Quando è evidente che la grazia è anche per te, questo aiuta noi membri a ravvederci dal peccato con gioia. Quando le guide spirituali manifestano il loro bisogno dell’opera di Cristo, ciò rivela anche il nostro grande bisogno (Rom. 7:24–25). La croce ha veramente salvato te e me, e come membro sono benedetta dal vedere questa realtà nella tua vita.
LA GRAZIA PER L'AUTORITÀ
Fratelli pastori, sono immensamente grata per la vostra guida nella chiesa. Voi ci pascete e ci guidate, mostrandoci la gloriosa grazia di Gesù Cristo. Proclamate la verità che abbiamo bisogno di ascoltare. Dio vi ha dato autorità, e questa è una cosa buona. Nella vostra posizione di autorità, dovete però scegliere in che modo esercitare il vostro potere.

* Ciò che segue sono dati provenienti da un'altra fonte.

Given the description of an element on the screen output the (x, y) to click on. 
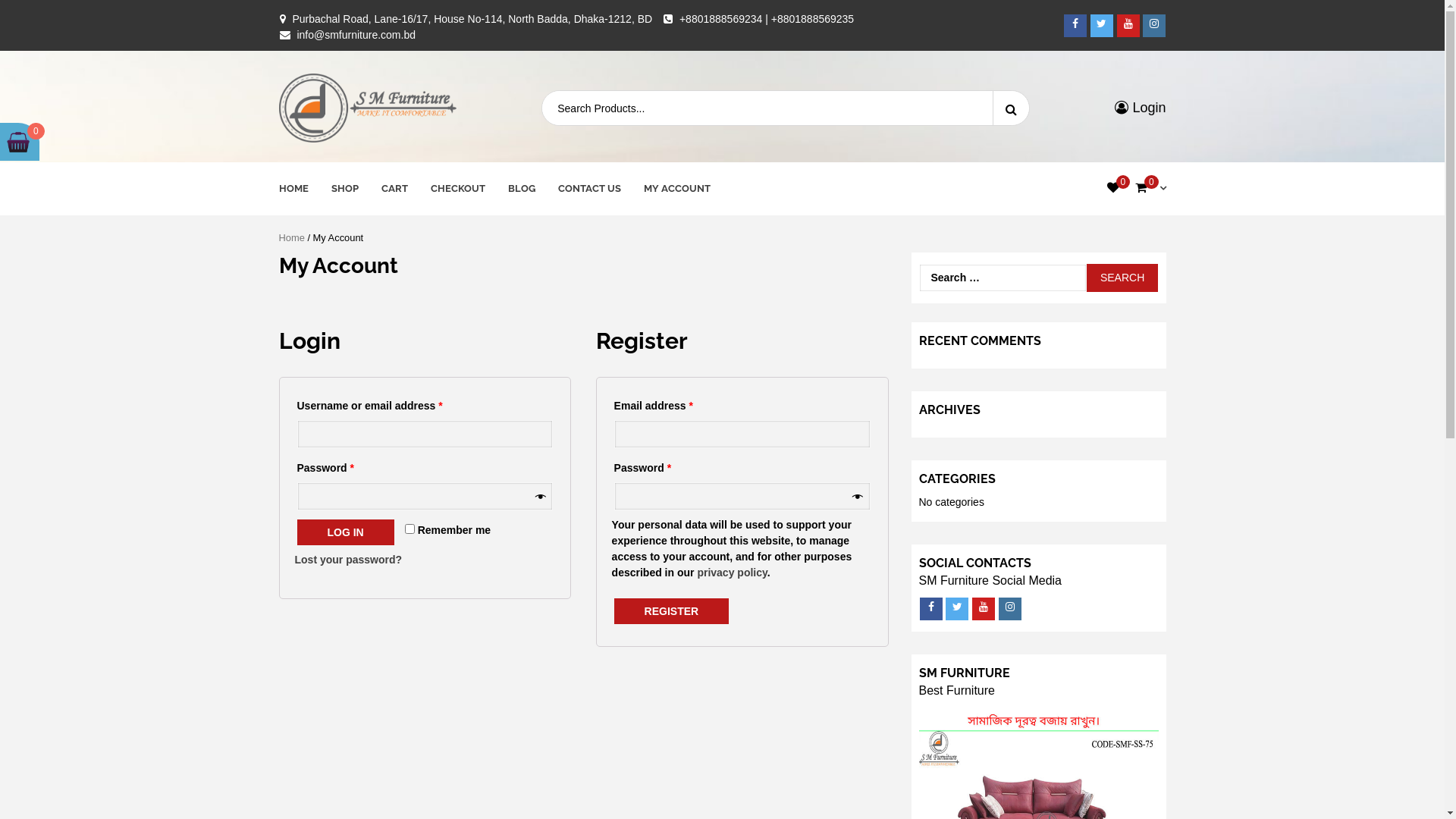
SHOP Element type: text (343, 188)
Youtube Element type: text (983, 608)
Instagram Element type: text (1153, 24)
CART Element type: text (393, 188)
Facebook Element type: text (930, 608)
MY ACCOUNT Element type: text (676, 188)
+8801888569234 | +8801888569235 Element type: text (766, 18)
Instagram Element type: text (1009, 608)
Twitter Element type: text (956, 608)
Facebook Element type: text (1074, 24)
privacy policy Element type: text (731, 572)
Youtube Element type: text (1128, 24)
CHECKOUT Element type: text (457, 188)
HOME Element type: text (293, 188)
Home Element type: text (291, 237)
Login Element type: text (1139, 107)
Lost your password? Element type: text (347, 559)
LOG IN Element type: text (345, 532)
info@smfurniture.com.bd Element type: text (355, 34)
SM Furniture || Best Furniture Brand In Bangladesh Element type: text (362, 205)
REGISTER Element type: text (671, 611)
0 Element type: text (1113, 187)
Twitter Element type: text (1101, 24)
WooCommerce Floating Cart Element type: hover (18, 141)
BLOG Element type: text (521, 188)
Search Element type: text (1122, 277)
CONTACT US Element type: text (589, 188)
Given the description of an element on the screen output the (x, y) to click on. 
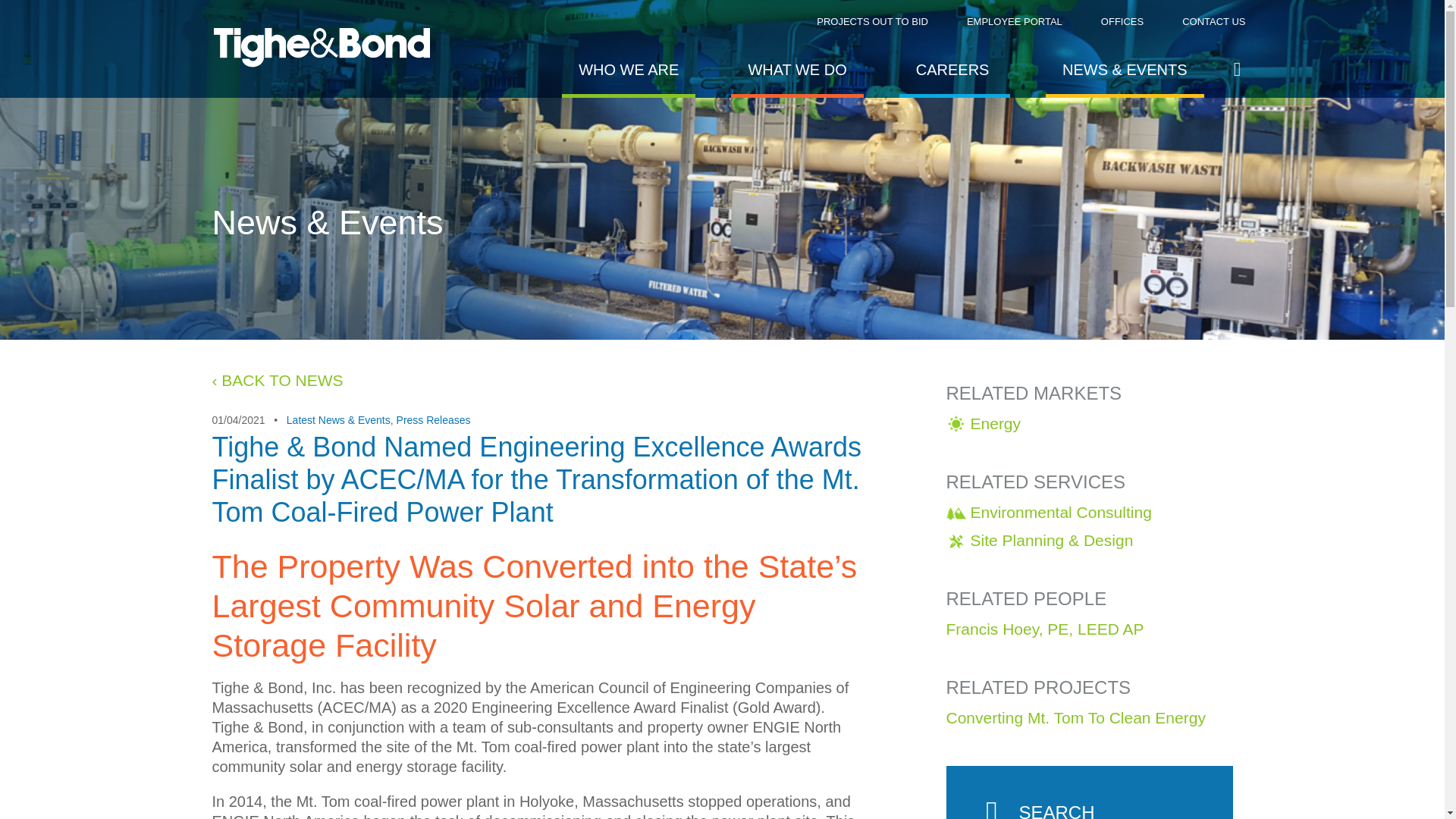
CAREERS  (954, 70)
WHAT WE DO (796, 70)
WHO WE ARE (628, 70)
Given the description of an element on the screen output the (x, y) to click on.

Per la grazia di Dio, non dovete essere duri, ben informati di tutto, in controllo, o perfetti. Sono i potenti del mondo che sentono il bisogno di aggrapparsi al loro potere in questo modo. Ma non dovete sentirvi come loro. Il Sommo Pastore ha dato invece alla sua chiesa dei sotto-pastori che sono liberi da quei metodi. In che modo questo accade? Per mezzo della potenza del vangelo. Questi pastori attendono perciò fedelmente la loro corona di gloria dopo aver servito molti con umiltà (1 Pietro 5:4). Questa è la visione dell’autorità cristiana, ed è meravigliosa.
Taylor Turkington vive nella zona di Portland, dove negli ultimi sei anni ha lavorato per una chiesa nel campo dell’insegnamento, del discepolato e della formazione. In precedenza, è stata missionaria nell’Europa dell’est. Attualmente Taylor studia al Western Seminary. E’ anche co-fondatrice e co-direttrice di Verity Fellowship.